Contact: Brian Magee, 202-238-9088
(Washington, DC, October 28, 2011) — Humanist leaders expressed enthusiasm about a recently removed California billboard that is focusing national attention on Thomas Jefferson, the Founding Father who advocated for a wall of separation between church and state. “It’s uplifting to see Americans discussing the views of Jefferson and examining his influence on the secular nature of our constitution,” said Roy Speckhardt, executive director of the American Humanist Association.
The catalyst for this new interest in Jefferson comes from a billboard paid for by a local California group called the Backyard Skeptics. The billboard used a statement widely attributed to Jefferson: “I do not find in Christianity one redeeming feature. It is founded on fables and mythology.” The sentiment on the billboard is not out of character for Jefferson, despite its misattribution.

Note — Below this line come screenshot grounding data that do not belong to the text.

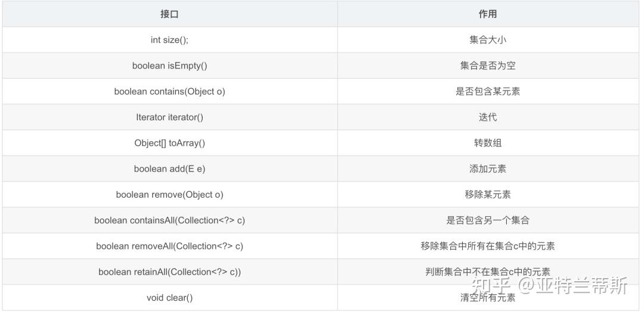Select the boolean add(E e) cell
The width and height of the screenshot is (644, 312).
169,169
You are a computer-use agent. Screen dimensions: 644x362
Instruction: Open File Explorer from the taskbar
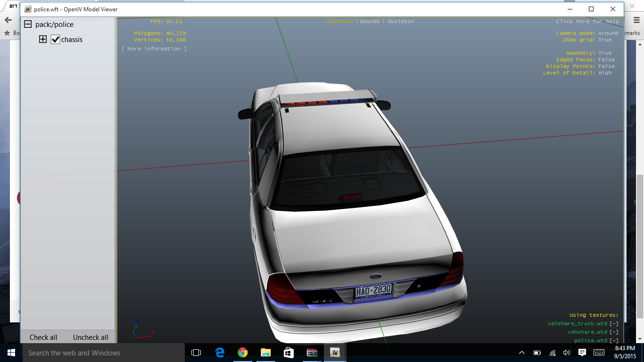[266, 353]
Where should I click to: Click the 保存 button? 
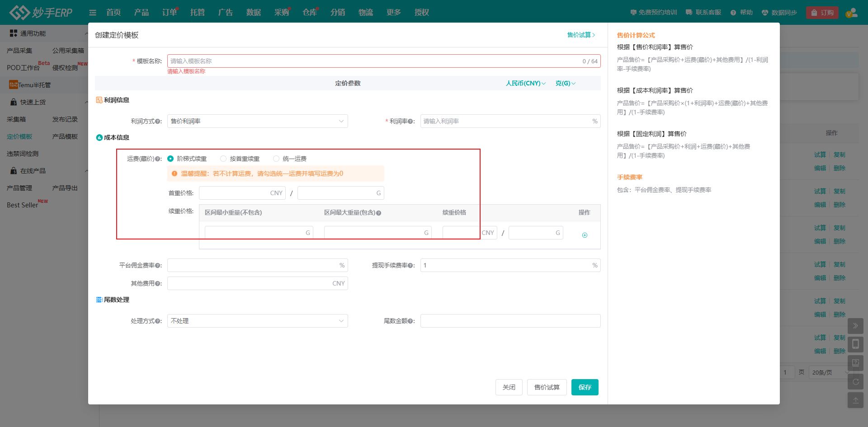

Quotes (from the Monticello website) show Jefferson did indeed find serious fault with religion:
“Millions of innocent men, women and children, since the introduction of Christianity, have been burnt, tortured, fined, imprisoned: yet we have not advanced one inch towards uniformity. What has been the effect of coercion?To make one half the world fools, and the other half hypocrites. To support roguery and error all over the earth.”

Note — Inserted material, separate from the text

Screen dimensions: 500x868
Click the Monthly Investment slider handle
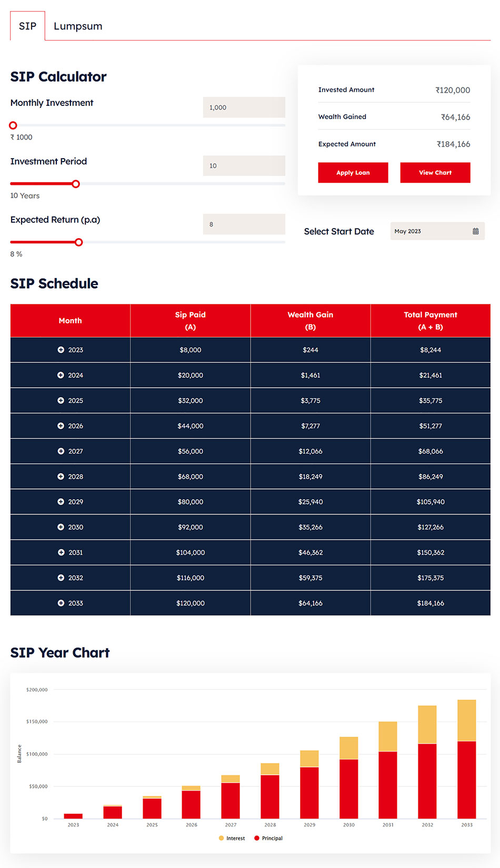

“…those who live by mystery & charlatanerie, fearing you would render them useless by simplifying the Christian philosophy, the most sublime & benevolent, but most perverted system that ever shone on man, endeavored to crush your well earnt, & well deserved fame.”

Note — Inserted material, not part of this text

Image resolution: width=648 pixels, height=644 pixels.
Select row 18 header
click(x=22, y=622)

“Question with boldness even the existence of a god; because, if there be one, he must more approve the homage of reason, than that of blindfolded fear.”
The billboard and subsequent discussion is highlighting how “Jefferson, along with other Founding Fathers, had no intention of founding a specifically Christian nation,” continued Speckhardt. “Backyard Skeptics leader Bruce Gleason appropriately accepted responsibility for the billboard and spurred a great opportunity to validate Jefferson’s critique of religion and reverence for reason.”
The American Humanist Association (www.americanhumanist.org) advocates for the rights and viewpoints of humanists. Founded in 1941 and headquartered in Washington, D.C., its work is extended through more than 100 local chapters and affiliates across America.
Humanism is a progressive philosophy of life that, without theism, affirms our responsibility to lead ethical lives of value to self and humanity.